RE: Grace Millane, and the bullshit victim-blaming response to her death.
Even as a physically weak, anxious woman, I am quite happy to travel alone, and usually prefer it to travelling with others. The thing is, travelling alone isn’t really any more dangerous for a woman than anything else is.
Crossing the street is dangerous. Being in a relationship with a man, or in the same house as a gun is dangerous. Saying no to the wrong man is dangerous. Being a non-white or non-cisgender or even non-straight woman in the wrong place is dangerous. Two “young women” travelling together can be just as bad as one. Travelling with a male partner is asking for trouble, too; what if you “made the wrong choice” and that man assaults you? Of course you should have known better.
Of course your parents and friends should not have “let” you, a grown adult in their 20’s, go anywhere on your own! (By the way, how DOES one prevent a grown adult from choosing to go somewhere? By force? This woman was 22.)

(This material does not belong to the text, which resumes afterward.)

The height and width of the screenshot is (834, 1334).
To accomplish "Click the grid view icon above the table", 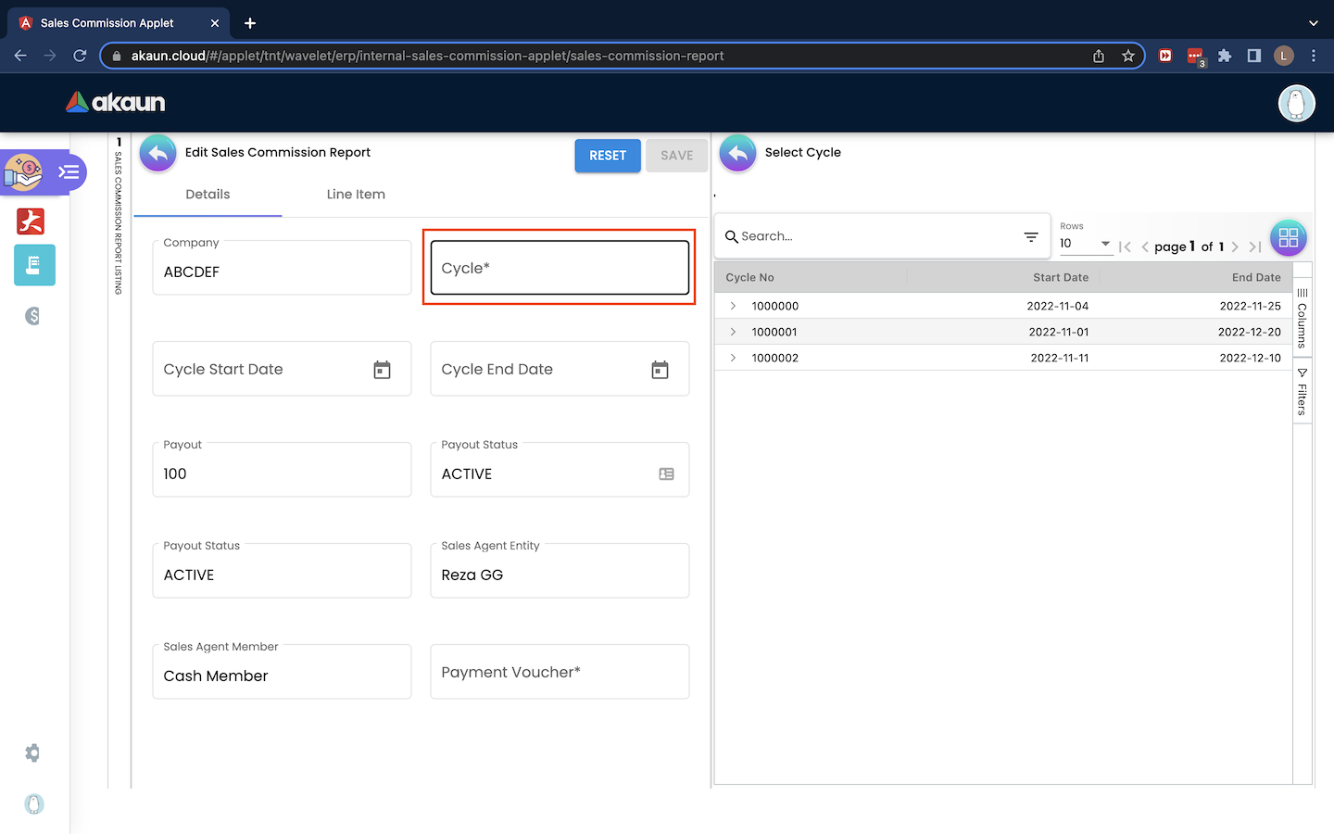I will (x=1288, y=238).
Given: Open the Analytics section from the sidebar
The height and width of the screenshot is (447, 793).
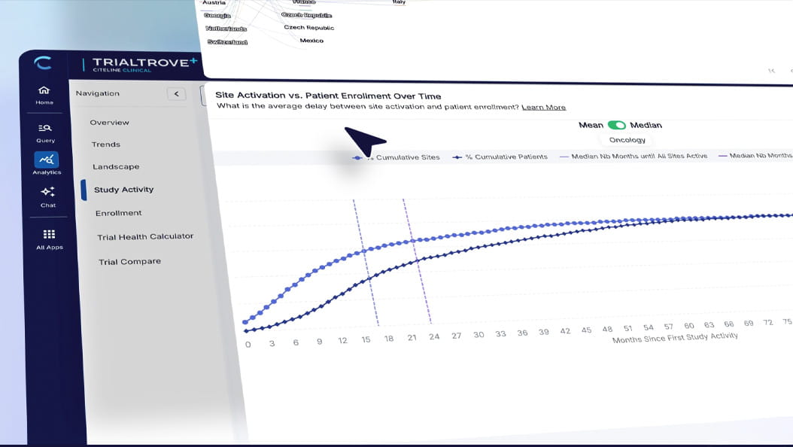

Or perhaps you’re supposed to travel with your father or brother until you are too old and unattractive to be considered a “young woman” anymore? (Nevermind that rape and murder is not a thing that only happens to young people, or to women, and that “last fuckable day” may be a thing but “last assaultable day” is not). What if your male family members are, themselves, abusive or unavailable or unable to travel?
Better to just live alone, never leave your house, install extra locks and alarm systems, leave your lights on all the time, have everything delivered by mail, tell delivery people through the door to just leave it on the porch, and watch out the window for them to leave. Wait 30 minutes before opening the door. But no, that would just be “crazy”, right?
Not enough eyeroll in the world for this shit.
“Since Grace was reported missing social media has been filled with variations of this question: Why she was travelling alone?Why was she going out? Why was she meeting up with a man? (…)
They are questions that do not deserve a response but the fact they are posed at all does. Just last week it was confirmed that the home is the most dangerous place in the world for women.Their own homes. Not dark alleys. Not parks after dark. Not taxis. Or nightclubs.
A woman is most at risk in her own home.And yet when something awful happens, like a 22 year old woman being robbed of her life, people still automatically resort to questioning that woman’s choices.
Before they ask, why would a man kill a 22 year old woman, they ask, why was she backpacking alone? Was she drinking? Had she used a dating app? Why was she out late?|”
“Backpacking did not kill Grace Millane. Nor did travelling alone, Tinder, alcohol or going out late.
A person killed Grace Millane and at this stage the person most likely is the 26 year old man who is being held in custody.
It is his choices that need scrutinising and judging a thousand times over. What drove him to kill a woman? Why was he violent? Has he been violent before? Why?
He needs to be under the microscope: not Grace Millane.”